A method to estimate primary composition with the Auger Observatory

TL;DR

This paper proposes a method to estimate the primary cosmic ray composition at ultra high energies using data from the Auger Observatory's detectors, combining muon, electron, photon densities, and shower maximum depth.

Contribution

It introduces a novel approach that integrates fluorescence and water Cherenkov detector data to infer the primary particle type in ultra high energy cosmic ray showers.

Findings

The method successfully distinguishes primary particle types in simulated EAS.

Results indicate the potential to determine mass composition in the energy range 10^{18}-10^{20} eV.

Simulations show consistency with expected shower characteristics.

Abstract

We explore the feasibility of estimating primary cosmic ray composition at ultra high energies from the sum of muon, electron and photon densities and the depth of maximum of extensive air showers detected by the Auger Observatory.
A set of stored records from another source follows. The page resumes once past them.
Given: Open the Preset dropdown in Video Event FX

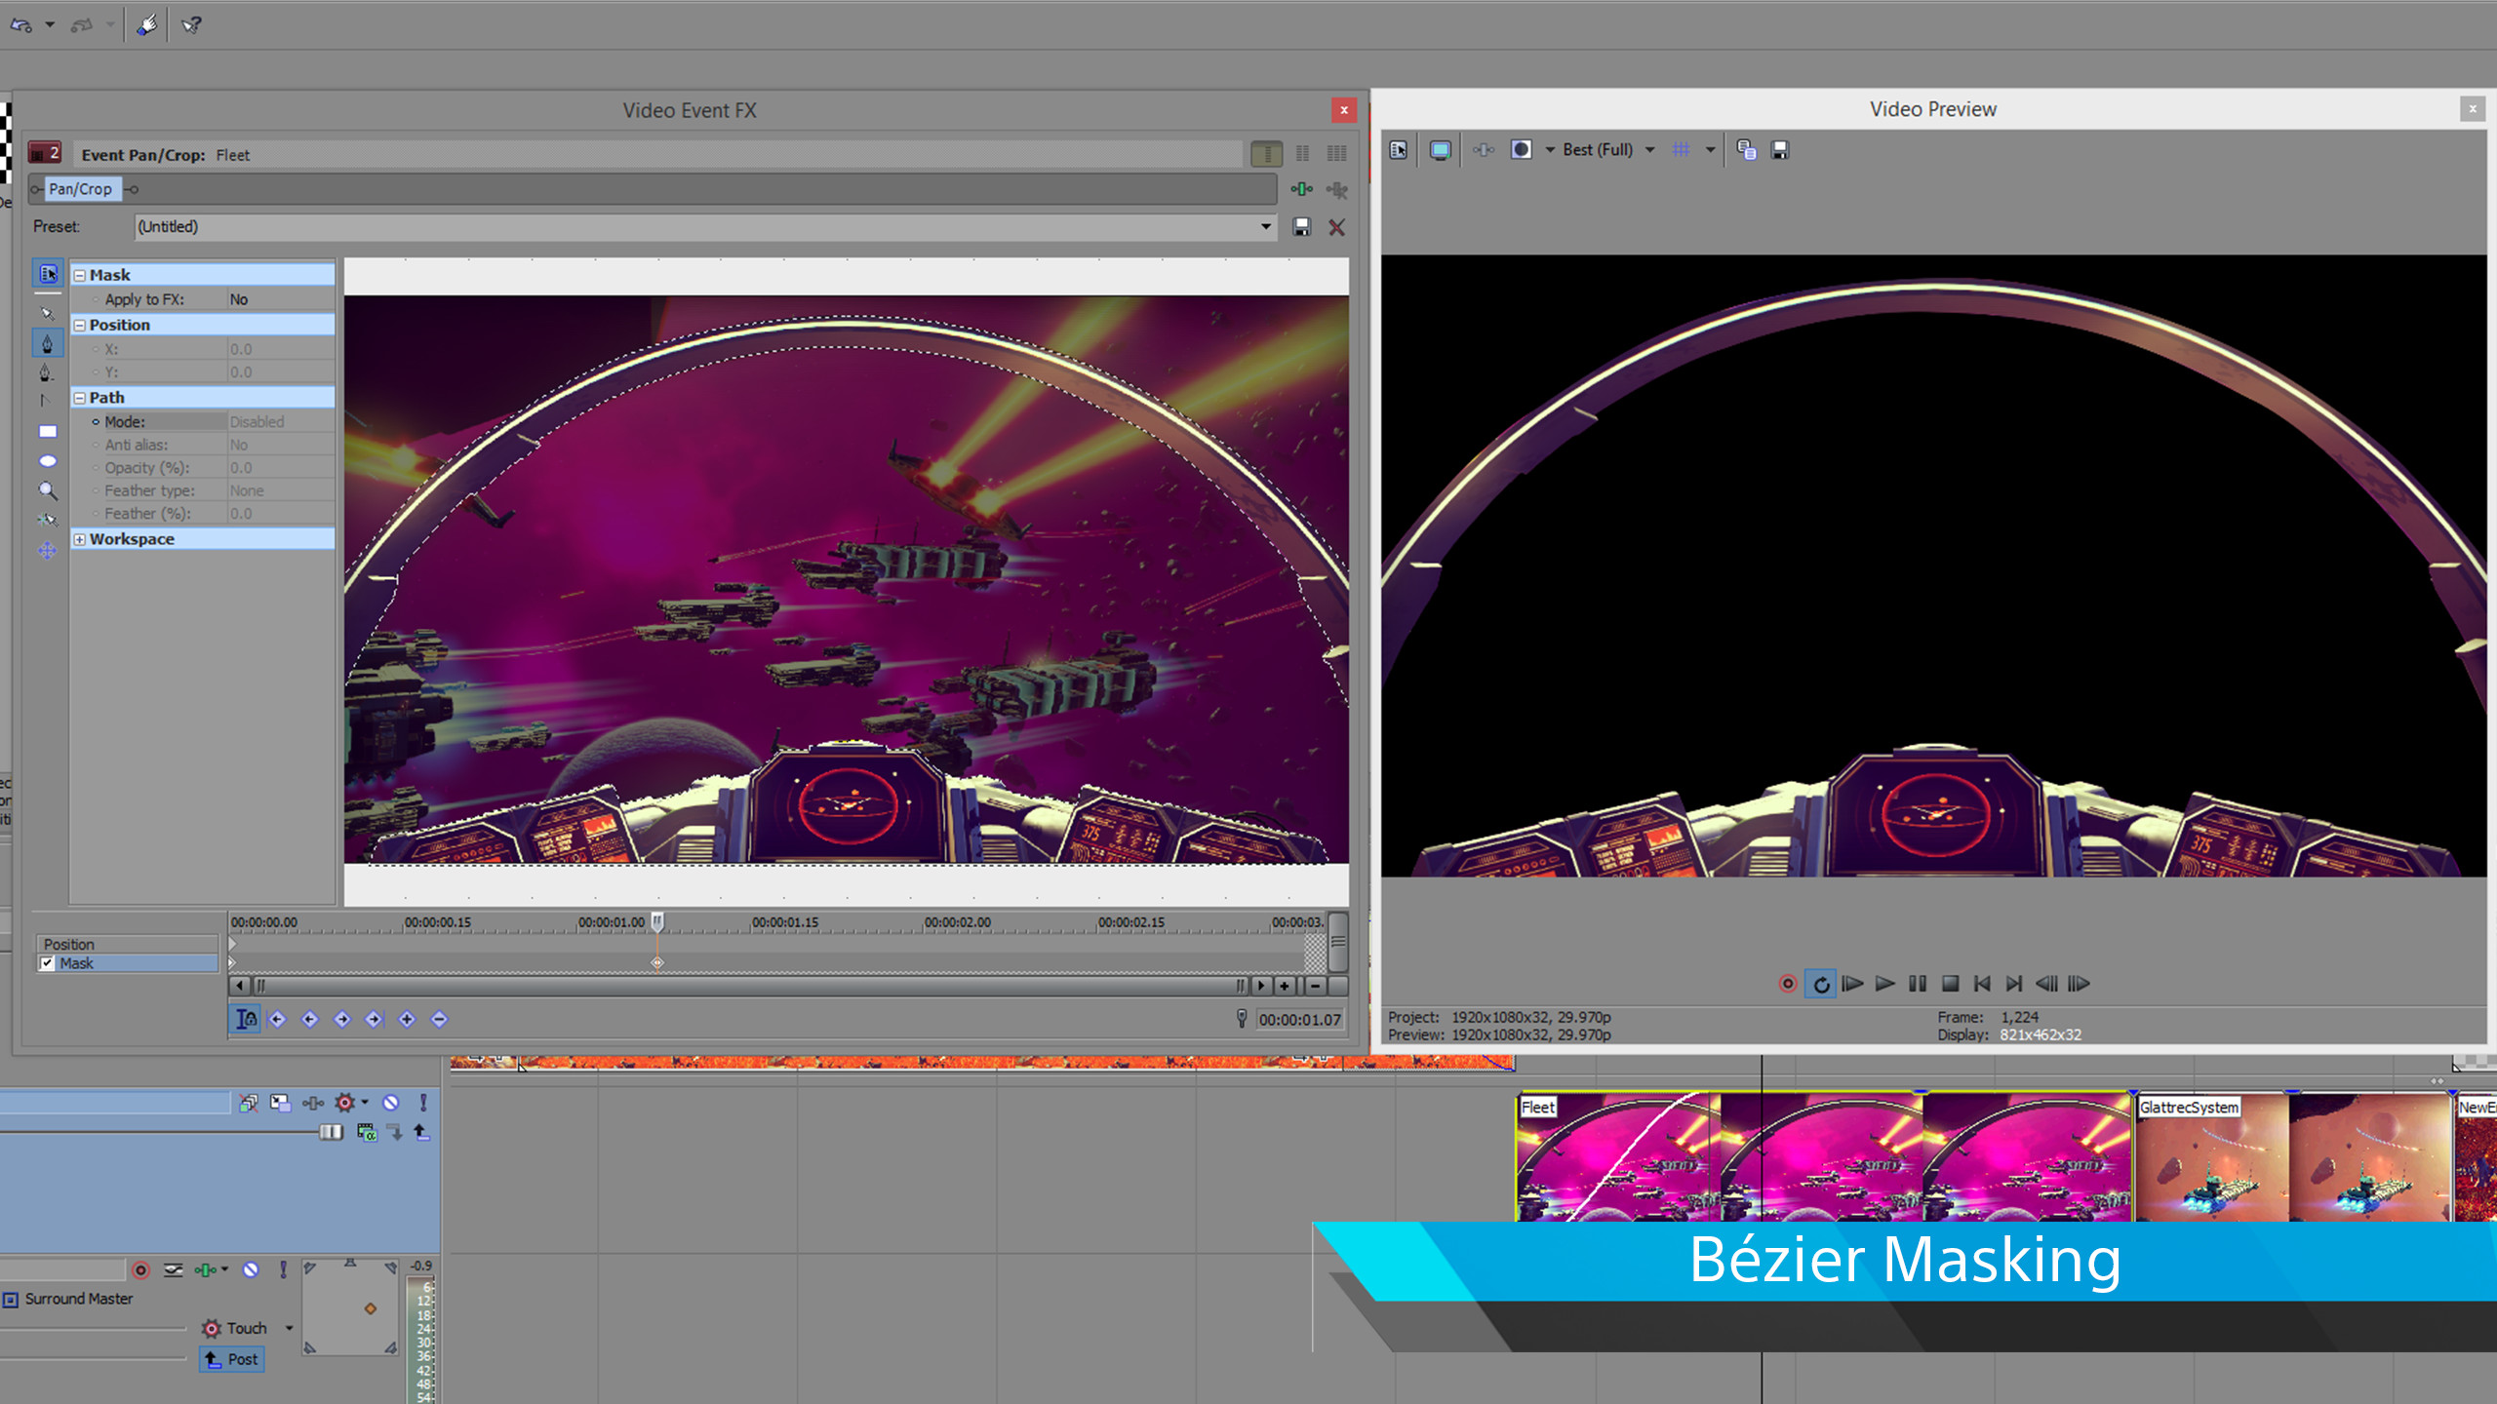Looking at the screenshot, I should (1265, 226).
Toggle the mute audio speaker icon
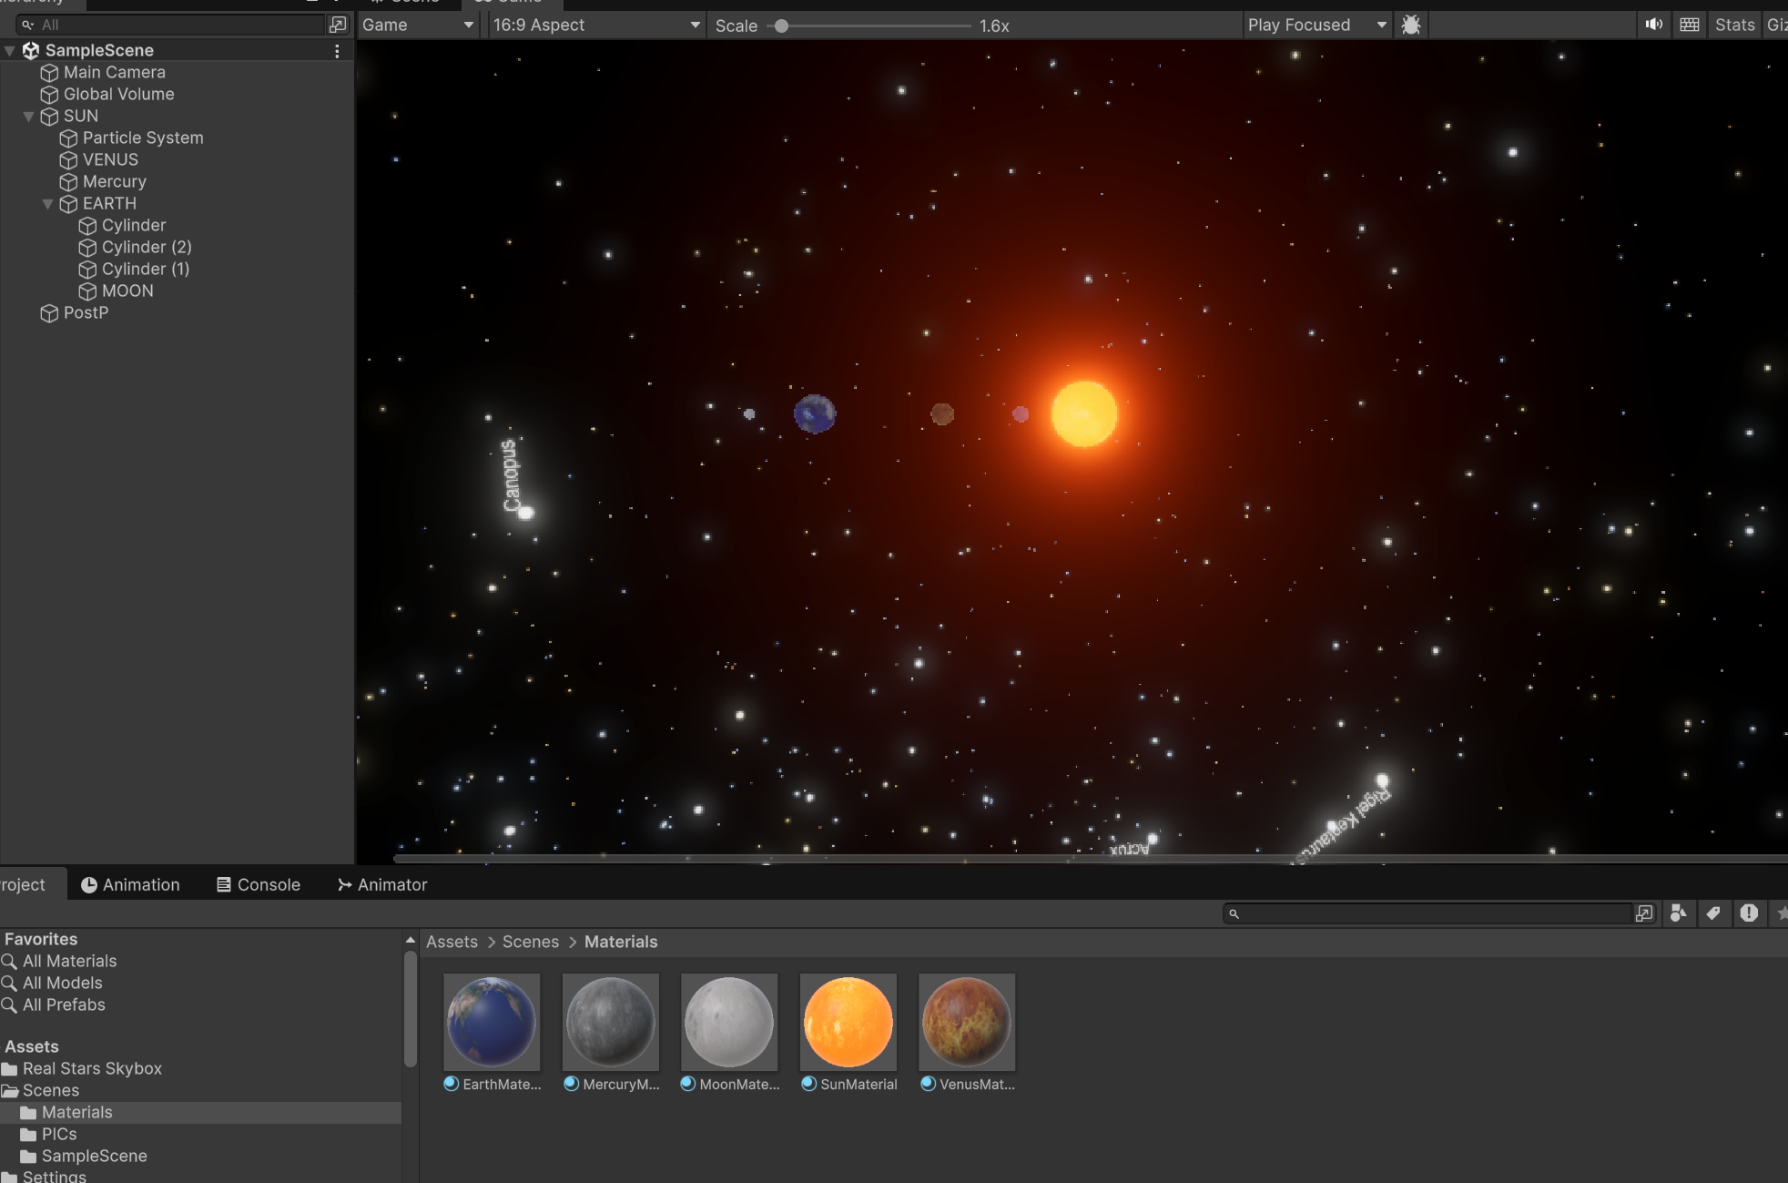Screen dimensions: 1788x1183 pyautogui.click(x=1653, y=25)
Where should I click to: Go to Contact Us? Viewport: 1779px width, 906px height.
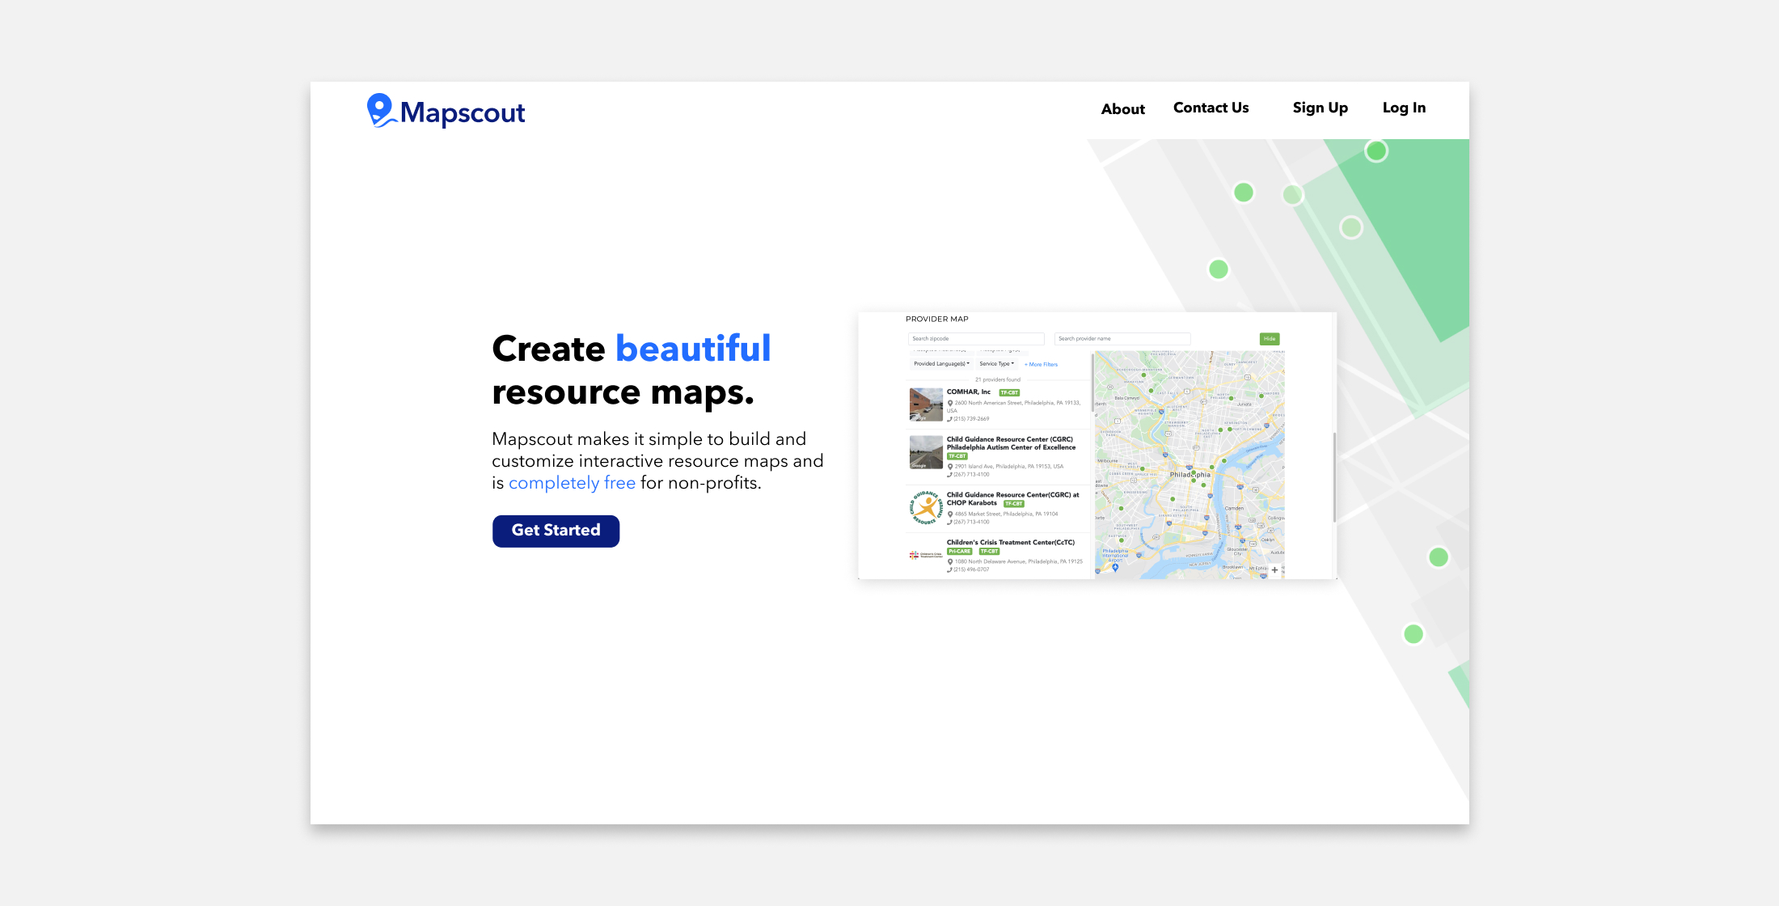point(1211,108)
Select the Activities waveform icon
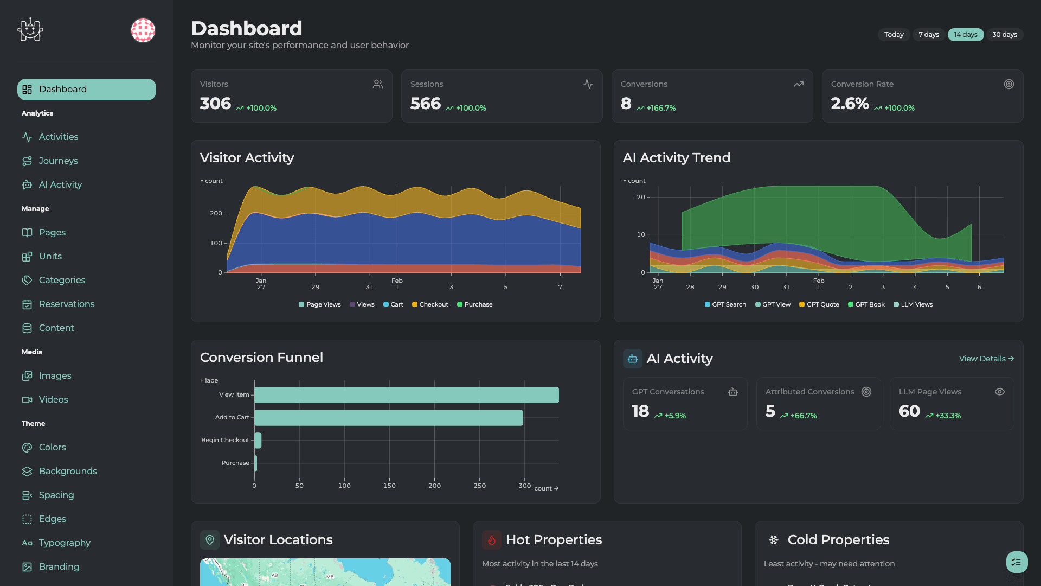 pyautogui.click(x=28, y=137)
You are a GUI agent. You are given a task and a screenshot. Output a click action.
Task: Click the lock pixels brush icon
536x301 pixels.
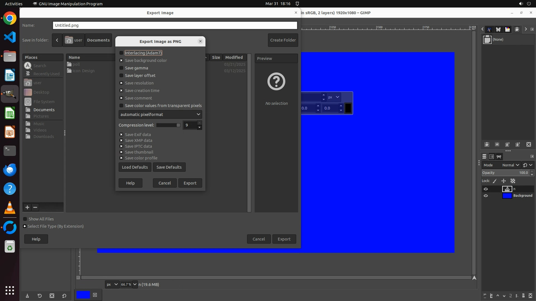495,181
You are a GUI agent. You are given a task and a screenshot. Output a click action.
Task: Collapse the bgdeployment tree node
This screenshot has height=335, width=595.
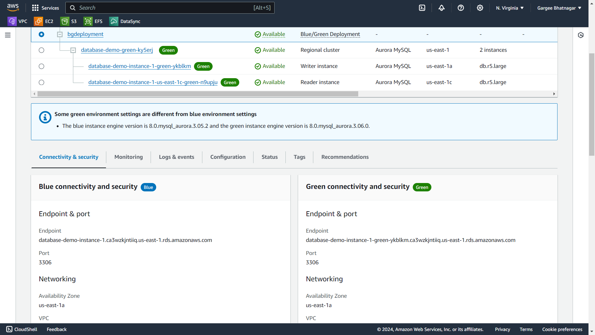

From the information of the Fluorescence ($X_{max}$) and water Cerenkov detectors ($\rho(1000)$) we infere the most probable type of primary which originated the shower. The method is tested simulating Extensive Air Showers (EAS) at energies up to $10^{20}$ eV using a version of MOCCA/Sibyll adapted for Dec Alpha Servers. We also discuss some results on the mass composition using the depth of the shower maximum and the lateral distribution of showers in the energy range $10^{18}$-$10^{20}$ eV.